PISA and TIMSS assess multiple subjects, but individual students’ proficiency scores are highly correlated across subjects. For simplicity, I focus on one subject per assessment wave. PISA includes questions on reading, mathematics, and science, but every wave assesses one of the three subjects in particular detail. I focus on the emphasised subject from each wave; i.e. science for PISA 2015 and mathematics for PISA 2012. TIMSS 2015 allocates equal coverage to mathematics and science, and I focus on mathematics. (To check the soundness of this decision to focus on one subject per assessment wave, I re-estimated the main regression model using the other PISA and TIMSS subjects as outcome variables. There were no differences in the direction or significance of key variables.)

National sociocultural context

Given the multidimensionality of culture and society, I use two data sources on country-level sociocultural context, as noted above.

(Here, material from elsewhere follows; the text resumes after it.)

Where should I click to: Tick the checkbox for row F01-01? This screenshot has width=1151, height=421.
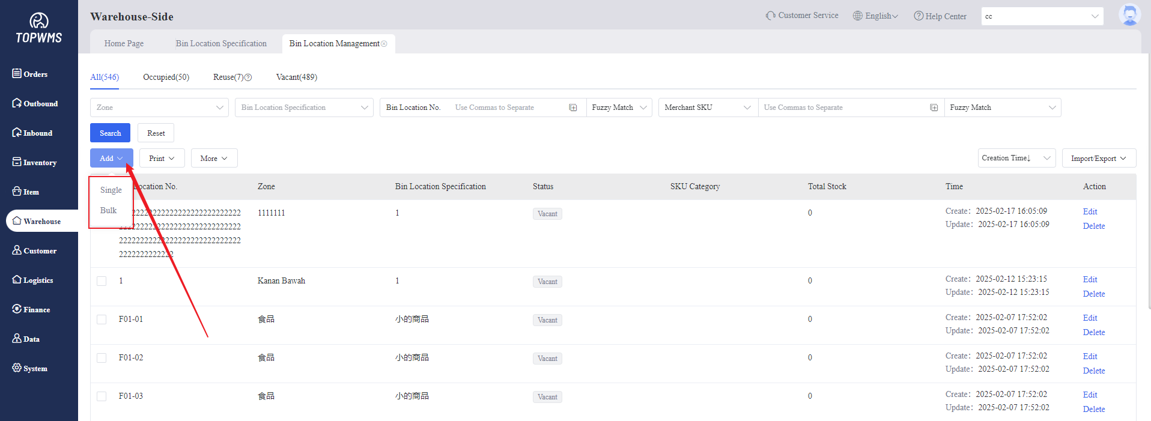click(x=102, y=320)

From these datasets, I use proxy scales for social capital, power distance, and uncertainty avoidance. Although there are numerous other ways of conceptualising and measuring sociocultural differences (e.g. Green, Janmaat, and Han Citation2009; Inglehart and Welzel Citation2005; Markus and Conner Citation2013; Thompson, Ellis, and Wildavsky Citation1990), I focus on these constructs because they were identified, in a systematic literature search on teacher accountability and sociocultural context, as cultural patterns that are theoretically expected to moderate the effects of accountability instruments (Bryk and Schneider Citation2002; Cerna Citation2014; Iyengar Citation2012; Webber Citation2010, on social capital and trust; Broekman Citation2016; Gelfand, Lim, and Raver Citation2004; Narwana Citation2015; Velayutham and Perera Citation2004 on power distance and uncertainty avoidance; for the systematic literature search, see; Hwa Citation2019, Chapter 2).

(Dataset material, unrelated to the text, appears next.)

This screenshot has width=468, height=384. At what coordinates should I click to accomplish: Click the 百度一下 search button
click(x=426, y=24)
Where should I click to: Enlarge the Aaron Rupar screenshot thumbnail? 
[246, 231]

First, from the WVS/EVS datasets, I use factor analysis to construct four scale variables for aspects of social capital, using country-level aggregate data published by survey administrators. I identify four sets of WVS/EVS questionnaire items that relate to social capital and are available in all three survey waves: confidence in institutions (12 items, e.g. parliament or labour unions; where each country’s score on each item is the proportion of respondents stating that they have ‘a great deal’ or ‘quite a lot’ of confidence in the institution in question); membership in civic networks (7 items, e.g. religious organisations or recreational organisations, where each country’s score on each item is the proportion of respondents stating that they belong to the voluntary activity in question); adherence to civic norms (4 items, e.g. cheating on taxes or avoiding a fare on public transport; where each country’s score on each item is the weighted mean of a 10-point scale ranging from whether breaching the norm in question is ‘always justifiable’ to ‘never justifiable’); and social trust (2 items; where each country’s score on the first item is the proportion answering ‘most people can be trusted’ rather than ‘you need to be very careful’; and on the second item is the weighted mean of a 10-point scale ranging from ‘most people would try to take advantage of you if they got a chance’ to ‘most people would try to be fair’). All four WVS/EVS scales are coded such that higher values correspond to more social capital, i.e. greater confidence in institutions, more extensive membership in civic networks, stronger adherence to civic norms, and more social trust. For detailed questionnaire items and factor loadings of these sociocultural scales, see Tables S3 to S6 in the supplemental online material.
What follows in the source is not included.